Interview: VocalZoom talks voice isolation
14 June 2016 11:23 GMT

The potential for versatility, scalability and convenience presented by voice biometric solutions has helped the segment grow rapidly in recent years, with major banks and governments deploying them in contact centres and mobile deployments being attached to fintech apps.

Case studies of bank implementations by major US biometrics firms have shown that the technology can save financial institutions significant sums, while cutting authentication times down to seconds.

The future could be even brighter for voice, with the contactless interface and flexible access potential offered by the modality making voice biometrics seemingly a no-brainer for Internet of Things applications.

But like other biometric modalities there are always challenges – for voice in a mix of scenarios, background noise can confuse algorithms, threatening usability. Is “spoofing” the tech as easy as playing back a recorded, or even morphed, sound?

This is an area being targeted by the Israeli startup VocalZoom, which has developed a technology that it says will perfectly isolate a voice for both recognition and authentication.

Planet Biometrics caught up with the company’s CEO, Tal Bakish, to discuss his plans for future development.

Can you explain how each parts of the solution work?
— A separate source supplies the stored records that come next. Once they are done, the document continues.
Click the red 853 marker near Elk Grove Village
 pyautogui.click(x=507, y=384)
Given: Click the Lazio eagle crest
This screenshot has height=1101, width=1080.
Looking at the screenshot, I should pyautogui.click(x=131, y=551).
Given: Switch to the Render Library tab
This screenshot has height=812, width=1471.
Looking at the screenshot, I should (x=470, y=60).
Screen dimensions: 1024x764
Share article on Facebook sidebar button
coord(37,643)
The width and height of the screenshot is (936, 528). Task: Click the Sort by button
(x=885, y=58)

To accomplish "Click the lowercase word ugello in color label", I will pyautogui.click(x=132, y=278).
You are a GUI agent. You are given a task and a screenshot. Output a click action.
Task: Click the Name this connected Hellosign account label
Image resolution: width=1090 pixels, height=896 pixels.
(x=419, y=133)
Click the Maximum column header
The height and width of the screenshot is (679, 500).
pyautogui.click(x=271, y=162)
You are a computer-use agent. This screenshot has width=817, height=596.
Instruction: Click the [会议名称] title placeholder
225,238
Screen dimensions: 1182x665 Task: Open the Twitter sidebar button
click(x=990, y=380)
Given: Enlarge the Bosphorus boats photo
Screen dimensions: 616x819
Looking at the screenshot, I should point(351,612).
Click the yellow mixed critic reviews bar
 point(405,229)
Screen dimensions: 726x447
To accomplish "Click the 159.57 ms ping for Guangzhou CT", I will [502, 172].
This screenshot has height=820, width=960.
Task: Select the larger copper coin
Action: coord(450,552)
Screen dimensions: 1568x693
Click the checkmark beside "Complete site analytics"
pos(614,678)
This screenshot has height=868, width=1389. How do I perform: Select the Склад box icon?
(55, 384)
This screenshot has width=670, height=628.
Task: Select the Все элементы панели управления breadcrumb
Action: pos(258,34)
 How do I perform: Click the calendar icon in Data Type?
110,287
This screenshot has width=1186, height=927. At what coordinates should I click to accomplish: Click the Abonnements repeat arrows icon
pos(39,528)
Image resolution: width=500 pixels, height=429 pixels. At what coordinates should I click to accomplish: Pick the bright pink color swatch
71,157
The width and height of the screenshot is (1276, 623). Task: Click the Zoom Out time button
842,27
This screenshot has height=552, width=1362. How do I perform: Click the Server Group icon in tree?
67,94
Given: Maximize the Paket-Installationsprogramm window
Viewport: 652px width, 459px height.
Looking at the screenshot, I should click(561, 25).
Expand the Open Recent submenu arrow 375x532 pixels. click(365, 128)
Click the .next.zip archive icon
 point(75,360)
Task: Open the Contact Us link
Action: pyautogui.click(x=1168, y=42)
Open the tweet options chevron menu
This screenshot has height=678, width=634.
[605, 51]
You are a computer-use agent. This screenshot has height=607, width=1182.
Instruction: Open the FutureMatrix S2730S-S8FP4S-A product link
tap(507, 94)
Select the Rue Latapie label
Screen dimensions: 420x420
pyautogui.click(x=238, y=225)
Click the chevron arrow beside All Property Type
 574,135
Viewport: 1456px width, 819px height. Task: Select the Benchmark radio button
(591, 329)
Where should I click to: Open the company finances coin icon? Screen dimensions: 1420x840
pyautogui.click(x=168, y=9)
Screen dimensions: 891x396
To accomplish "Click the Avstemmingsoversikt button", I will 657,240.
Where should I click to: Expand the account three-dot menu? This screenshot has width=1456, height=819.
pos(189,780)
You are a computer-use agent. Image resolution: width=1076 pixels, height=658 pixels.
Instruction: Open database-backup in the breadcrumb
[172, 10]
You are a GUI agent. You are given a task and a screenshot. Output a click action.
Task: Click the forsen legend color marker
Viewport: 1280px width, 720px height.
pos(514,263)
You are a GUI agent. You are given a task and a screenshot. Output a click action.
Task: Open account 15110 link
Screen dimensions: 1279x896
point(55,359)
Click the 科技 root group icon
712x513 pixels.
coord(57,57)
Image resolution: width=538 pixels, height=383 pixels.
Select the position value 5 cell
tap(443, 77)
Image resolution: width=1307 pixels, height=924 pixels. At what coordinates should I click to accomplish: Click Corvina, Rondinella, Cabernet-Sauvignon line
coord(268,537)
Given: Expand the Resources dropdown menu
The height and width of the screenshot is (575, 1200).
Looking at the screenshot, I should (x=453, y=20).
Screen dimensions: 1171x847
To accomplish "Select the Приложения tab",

The VocalZoom sensor is very simple. It operates in a way that is not unlike simple acoustic microphones, whose electronics measure the movement of a membrane when sound (pressure) waves in the air hit it. With the VocalZoom sensor, facial skin is the membrane, and the sensor measures this membrane’s movement during speech with a laser aimed at key areas of the face including the mouth, lips, cheek, throat and behind the ear. The skin membrane is moving because of sound waves inside the mouth which, because they are confined inside the mouth, are not affected by ambient noise. The VocalZoom sensor essentially “hears” only the speaker voice.  Nanometer-resolution interferometry techniques are used to measure the vibrations, the data is converted into intensity variations, algorithms filter out any vibrations not associated with the user’s speech, the remaining intensity variations are converted to signals, and these signals are then converted back to sound. The sensor supports an up-to-1 meter range when pointed to one of these fixed locations on a user’s face.  Simple and efficient.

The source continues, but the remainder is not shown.